Blazing Fast Unsigned 64-bit Integer Set in Go.
High Performance:
Read Optimized: Read is wait-free and Cache-friendly, which means only needs few atomic read sequentially.
Read could reach 500millions/second in a 20 logical core CPU.
Low Overhead
Although it can't compress digits, comparing other implementation which supports dynamically updating, it does save memory because there is no pointer. Each key needs about 8.89Bytes, overhead is about 10%.
Auto Scaling
Expand automatically: When meet ErrNoSpace, it'll trigger expanding in async mode. The size will grow up to 2x as before.
Shrinking manually: Users could get usage of set and try to trigger shrinking or not. The set will do this job in async.

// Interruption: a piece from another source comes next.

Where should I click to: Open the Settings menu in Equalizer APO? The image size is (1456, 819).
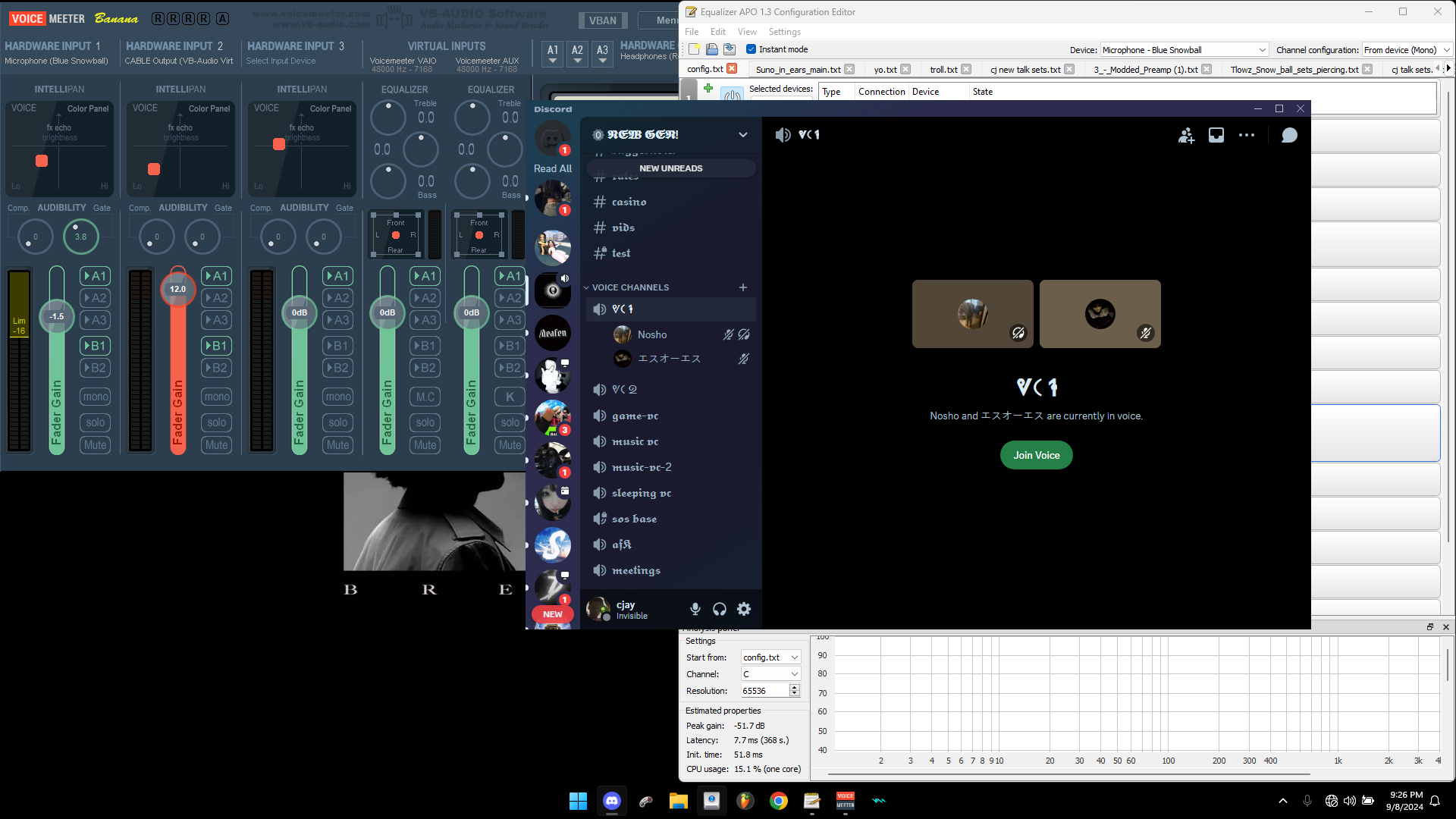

Automatically shrinking needs extra information to make decision, it may bring unstable overhead(e.g. last modified need get clock). So it's wiser to do such things in a higher level, because users may already have these helping information, there is no need to do the same jobs in set.
-
The maximum size of set is 32Mi, but big enough for most cases. I set the limitation for avoiding unexpected memory usage.
-
Only supports X86-64 platform.
-
It's better to use only one goroutine to update Set(Add/Remove), one goroutine is enough fast, and could avoid unnecessary cost of spin.
We could make a Cache-friendly tree, but in Go, it's almost impossible to make an uint64 tree set without the pointer overhead, so the space cost is at least 2x.
The overhead is matter in normal hash set, because of the bucket linker. It's really hard to make it wait-free.
Actually the major issue is getting the balance of memory usage and performance. It's not an easy job, so I decide to do it by myself.
u64.Set has two tables for saving uint64 keys, there will be only one table could be written. If this one is full, try to add key into the other one.
The probability of both tables meet no space error is a serious problem, if the probability is high, the whole design of the structure is unreliable.
The conclusion is: up to 5.42e-20
The mathematics proof is quite direct and simply:
We assume the load factor is 0.9 in the older table, then we make a 2x size table as new one, after transferring all keys into the new one, the new one's load factor will be 0.45.
The rate of each entry is not empty is 0.45.
The neighbour size is 64.
P = 0.45^64 = 6.39e-25
If the load factor is 0.5(which means the usage of the last table is 100%):
P = 0.5^64 = 5.42e-20